[[ The data, beginning ]]
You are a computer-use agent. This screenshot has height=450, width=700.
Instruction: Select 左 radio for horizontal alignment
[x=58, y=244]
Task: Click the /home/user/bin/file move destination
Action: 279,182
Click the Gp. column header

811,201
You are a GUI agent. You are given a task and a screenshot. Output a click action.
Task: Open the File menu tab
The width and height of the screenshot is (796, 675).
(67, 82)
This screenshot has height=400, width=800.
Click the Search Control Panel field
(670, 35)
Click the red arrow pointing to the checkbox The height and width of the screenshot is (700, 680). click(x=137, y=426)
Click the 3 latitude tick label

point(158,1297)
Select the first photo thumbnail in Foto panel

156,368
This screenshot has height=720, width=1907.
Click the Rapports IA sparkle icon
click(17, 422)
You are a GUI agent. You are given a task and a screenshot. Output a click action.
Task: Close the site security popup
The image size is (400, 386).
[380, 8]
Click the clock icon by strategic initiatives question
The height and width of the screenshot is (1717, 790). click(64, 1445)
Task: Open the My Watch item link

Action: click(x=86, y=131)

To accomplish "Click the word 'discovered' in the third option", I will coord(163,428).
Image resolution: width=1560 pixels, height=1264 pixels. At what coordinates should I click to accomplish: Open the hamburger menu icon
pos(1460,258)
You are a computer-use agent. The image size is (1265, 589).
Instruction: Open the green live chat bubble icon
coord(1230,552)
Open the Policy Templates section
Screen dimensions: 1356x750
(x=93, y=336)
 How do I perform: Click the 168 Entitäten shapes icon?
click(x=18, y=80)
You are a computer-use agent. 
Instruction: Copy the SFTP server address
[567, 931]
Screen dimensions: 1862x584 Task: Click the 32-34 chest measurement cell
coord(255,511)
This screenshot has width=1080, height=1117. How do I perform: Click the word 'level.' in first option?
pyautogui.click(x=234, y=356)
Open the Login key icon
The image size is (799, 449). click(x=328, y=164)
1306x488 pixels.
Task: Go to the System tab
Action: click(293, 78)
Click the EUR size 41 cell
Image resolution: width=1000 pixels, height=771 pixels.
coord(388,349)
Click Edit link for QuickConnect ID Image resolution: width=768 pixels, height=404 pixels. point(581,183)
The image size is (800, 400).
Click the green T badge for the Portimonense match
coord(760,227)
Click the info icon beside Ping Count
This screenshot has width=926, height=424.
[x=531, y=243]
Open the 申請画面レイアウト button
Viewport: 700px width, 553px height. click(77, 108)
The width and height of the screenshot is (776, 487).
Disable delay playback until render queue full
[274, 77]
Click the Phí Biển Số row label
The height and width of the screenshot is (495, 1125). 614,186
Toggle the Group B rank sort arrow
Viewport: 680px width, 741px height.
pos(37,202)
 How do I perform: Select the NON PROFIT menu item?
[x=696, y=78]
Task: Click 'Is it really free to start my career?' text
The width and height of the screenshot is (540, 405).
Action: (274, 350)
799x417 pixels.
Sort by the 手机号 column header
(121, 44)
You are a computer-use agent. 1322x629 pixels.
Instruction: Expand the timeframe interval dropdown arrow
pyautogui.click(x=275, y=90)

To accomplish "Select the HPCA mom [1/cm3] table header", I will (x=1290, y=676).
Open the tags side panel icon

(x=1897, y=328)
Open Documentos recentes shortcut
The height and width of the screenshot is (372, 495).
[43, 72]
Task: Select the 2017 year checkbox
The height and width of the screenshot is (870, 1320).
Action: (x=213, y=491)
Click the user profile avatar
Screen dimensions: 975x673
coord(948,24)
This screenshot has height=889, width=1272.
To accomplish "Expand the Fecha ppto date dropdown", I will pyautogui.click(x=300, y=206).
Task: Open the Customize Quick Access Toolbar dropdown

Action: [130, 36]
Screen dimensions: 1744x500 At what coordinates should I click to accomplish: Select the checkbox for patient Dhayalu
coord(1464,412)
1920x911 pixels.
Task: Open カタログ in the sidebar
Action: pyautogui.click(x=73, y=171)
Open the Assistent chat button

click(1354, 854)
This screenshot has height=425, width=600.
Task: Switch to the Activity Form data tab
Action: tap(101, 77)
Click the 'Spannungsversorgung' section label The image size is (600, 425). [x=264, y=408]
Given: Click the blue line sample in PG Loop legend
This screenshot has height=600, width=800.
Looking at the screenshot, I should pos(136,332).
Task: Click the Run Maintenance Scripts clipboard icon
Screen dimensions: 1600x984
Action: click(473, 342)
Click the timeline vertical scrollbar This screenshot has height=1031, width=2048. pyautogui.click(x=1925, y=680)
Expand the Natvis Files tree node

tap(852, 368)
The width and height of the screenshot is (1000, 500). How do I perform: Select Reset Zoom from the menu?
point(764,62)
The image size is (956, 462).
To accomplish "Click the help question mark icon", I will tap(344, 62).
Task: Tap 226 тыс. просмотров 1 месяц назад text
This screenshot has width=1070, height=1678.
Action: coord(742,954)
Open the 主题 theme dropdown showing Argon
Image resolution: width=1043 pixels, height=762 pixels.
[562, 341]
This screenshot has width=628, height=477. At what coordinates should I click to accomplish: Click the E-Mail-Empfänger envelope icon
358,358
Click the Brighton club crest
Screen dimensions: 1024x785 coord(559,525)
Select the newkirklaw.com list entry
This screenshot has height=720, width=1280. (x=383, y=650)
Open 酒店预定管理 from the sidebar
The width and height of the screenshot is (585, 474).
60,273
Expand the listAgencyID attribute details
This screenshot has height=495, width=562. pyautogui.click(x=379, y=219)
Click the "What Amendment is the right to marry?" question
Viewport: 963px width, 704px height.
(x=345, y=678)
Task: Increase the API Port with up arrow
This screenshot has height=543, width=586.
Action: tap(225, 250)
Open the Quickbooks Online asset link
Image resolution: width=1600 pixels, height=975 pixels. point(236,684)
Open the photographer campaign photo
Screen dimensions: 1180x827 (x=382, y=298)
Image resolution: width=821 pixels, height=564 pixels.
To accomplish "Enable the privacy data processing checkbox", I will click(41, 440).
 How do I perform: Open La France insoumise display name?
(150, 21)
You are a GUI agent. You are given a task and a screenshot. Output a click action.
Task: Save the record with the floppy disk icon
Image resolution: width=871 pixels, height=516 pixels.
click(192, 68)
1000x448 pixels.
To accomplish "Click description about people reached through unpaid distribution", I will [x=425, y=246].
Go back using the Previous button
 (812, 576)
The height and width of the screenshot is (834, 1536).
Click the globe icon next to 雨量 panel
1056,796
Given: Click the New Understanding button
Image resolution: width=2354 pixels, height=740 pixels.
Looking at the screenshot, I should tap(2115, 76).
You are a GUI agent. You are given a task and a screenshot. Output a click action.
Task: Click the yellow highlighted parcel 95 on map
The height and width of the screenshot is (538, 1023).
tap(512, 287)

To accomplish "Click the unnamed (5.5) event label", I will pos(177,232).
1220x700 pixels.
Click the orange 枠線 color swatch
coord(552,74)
[[ The data, end ]]
Every line of the data is to be printed again exactly.

You are a computer-use agent. This screenshot has height=450, width=700.
Instruction: Select 左 radio for horizontal alignment
[x=58, y=244]
Task: Click the /home/user/bin/file move destination
Action: 279,182
Click the Gp. column header

811,201
You are a GUI agent. You are given a task and a screenshot. Output a click action.
Task: Open the File menu tab
The width and height of the screenshot is (796, 675).
(67, 82)
This screenshot has height=400, width=800.
Click the Search Control Panel field
(670, 35)
Click the red arrow pointing to the checkbox The height and width of the screenshot is (700, 680). click(x=137, y=426)
Click the 3 latitude tick label

point(158,1297)
Select the first photo thumbnail in Foto panel

156,368
This screenshot has height=720, width=1907.
Click the Rapports IA sparkle icon
click(17, 422)
You are a GUI agent. You are given a task and a screenshot. Output a click action.
Task: Close the site security popup
The image size is (400, 386).
[380, 8]
Click the clock icon by strategic initiatives question
The height and width of the screenshot is (1717, 790). click(64, 1445)
Task: Open the My Watch item link

Action: click(x=86, y=131)

To accomplish "Click the word 'discovered' in the third option", I will coord(163,428).
Image resolution: width=1560 pixels, height=1264 pixels. At what coordinates should I click to accomplish: Open the hamburger menu icon
pos(1460,258)
You are a computer-use agent. The image size is (1265, 589).
Instruction: Open the green live chat bubble icon
coord(1230,552)
Open the Policy Templates section
Screen dimensions: 1356x750
(x=93, y=336)
 How do I perform: Click the 168 Entitäten shapes icon?
click(x=18, y=80)
You are a computer-use agent. 
Instruction: Copy the SFTP server address
[567, 931]
Screen dimensions: 1862x584 Task: Click the 32-34 chest measurement cell
coord(255,511)
This screenshot has width=1080, height=1117. How do I perform: Click the word 'level.' in first option?
pyautogui.click(x=234, y=356)
Open the Login key icon
The image size is (799, 449). click(x=328, y=164)
1306x488 pixels.
Task: Go to the System tab
Action: click(293, 78)
Click the EUR size 41 cell
Image resolution: width=1000 pixels, height=771 pixels.
coord(388,349)
Click Edit link for QuickConnect ID Image resolution: width=768 pixels, height=404 pixels. point(581,183)
The image size is (800, 400).
Click the green T badge for the Portimonense match
coord(760,227)
Click the info icon beside Ping Count
This screenshot has width=926, height=424.
[x=531, y=243]
Open the 申請画面レイアウト button
Viewport: 700px width, 553px height. click(77, 108)
The width and height of the screenshot is (776, 487).
Disable delay playback until render queue full
[274, 77]
Click the Phí Biển Số row label
The height and width of the screenshot is (495, 1125). 614,186
Toggle the Group B rank sort arrow
Viewport: 680px width, 741px height.
pos(37,202)
 How do I perform: Select the NON PROFIT menu item?
[x=696, y=78]
Task: Click 'Is it really free to start my career?' text
The width and height of the screenshot is (540, 405).
Action: (274, 350)
799x417 pixels.
Sort by the 手机号 column header
(121, 44)
You are a computer-use agent. 1322x629 pixels.
Instruction: Expand the timeframe interval dropdown arrow
pyautogui.click(x=275, y=90)

To accomplish "Select the HPCA mom [1/cm3] table header", I will (x=1290, y=676).
Open the tags side panel icon

(x=1897, y=328)
Open Documentos recentes shortcut
The height and width of the screenshot is (372, 495).
[43, 72]
Task: Select the 2017 year checkbox
The height and width of the screenshot is (870, 1320).
Action: (x=213, y=491)
Click the user profile avatar
Screen dimensions: 975x673
coord(948,24)
This screenshot has height=889, width=1272.
To accomplish "Expand the Fecha ppto date dropdown", I will pyautogui.click(x=300, y=206).
Task: Open the Customize Quick Access Toolbar dropdown

Action: [130, 36]
Screen dimensions: 1744x500 At what coordinates should I click to accomplish: Select the checkbox for patient Dhayalu
coord(1464,412)
1920x911 pixels.
Task: Open カタログ in the sidebar
Action: pyautogui.click(x=73, y=171)
Open the Assistent chat button

click(1354, 854)
This screenshot has height=425, width=600.
Task: Switch to the Activity Form data tab
Action: tap(101, 77)
Click the 'Spannungsversorgung' section label The image size is (600, 425). [x=264, y=408]
Given: Click the blue line sample in PG Loop legend
This screenshot has height=600, width=800.
Looking at the screenshot, I should pos(136,332).
Task: Click the Run Maintenance Scripts clipboard icon
Screen dimensions: 1600x984
Action: click(473, 342)
Click the timeline vertical scrollbar This screenshot has height=1031, width=2048. pyautogui.click(x=1925, y=680)
Expand the Natvis Files tree node

tap(852, 368)
The width and height of the screenshot is (1000, 500). How do I perform: Select Reset Zoom from the menu?
point(764,62)
The image size is (956, 462).
To accomplish "Click the help question mark icon", I will tap(344, 62).
Task: Tap 226 тыс. просмотров 1 месяц назад text
This screenshot has width=1070, height=1678.
Action: coord(742,954)
Open the 主题 theme dropdown showing Argon
Image resolution: width=1043 pixels, height=762 pixels.
[562, 341]
This screenshot has width=628, height=477. At what coordinates should I click to accomplish: Click the E-Mail-Empfänger envelope icon
358,358
Click the Brighton club crest
Screen dimensions: 1024x785 coord(559,525)
Select the newkirklaw.com list entry
This screenshot has height=720, width=1280. (x=383, y=650)
Open 酒店预定管理 from the sidebar
The width and height of the screenshot is (585, 474).
60,273
Expand the listAgencyID attribute details
This screenshot has height=495, width=562. pyautogui.click(x=379, y=219)
Click the "What Amendment is the right to marry?" question
Viewport: 963px width, 704px height.
(x=345, y=678)
Task: Increase the API Port with up arrow
This screenshot has height=543, width=586.
Action: tap(225, 250)
Open the Quickbooks Online asset link
Image resolution: width=1600 pixels, height=975 pixels. point(236,684)
Open the photographer campaign photo
Screen dimensions: 1180x827 (x=382, y=298)
Image resolution: width=821 pixels, height=564 pixels.
To accomplish "Enable the privacy data processing checkbox", I will click(41, 440).
 How do I perform: Open La France insoumise display name?
(150, 21)
You are a GUI agent. You are given a task and a screenshot. Output a click action.
Task: Save the record with the floppy disk icon
Image resolution: width=871 pixels, height=516 pixels.
click(192, 68)
1000x448 pixels.
To accomplish "Click description about people reached through unpaid distribution", I will [x=425, y=246].
Go back using the Previous button
 (812, 576)
The height and width of the screenshot is (834, 1536).
Click the globe icon next to 雨量 panel
1056,796
Given: Click the New Understanding button
Image resolution: width=2354 pixels, height=740 pixels.
Looking at the screenshot, I should tap(2115, 76).
You are a GUI agent. You are given a task and a screenshot. Output a click action.
Task: Click the yellow highlighted parcel 95 on map
The height and width of the screenshot is (538, 1023).
tap(512, 287)

To accomplish "Click the unnamed (5.5) event label", I will pos(177,232).
1220x700 pixels.
Click the orange 枠線 color swatch
coord(552,74)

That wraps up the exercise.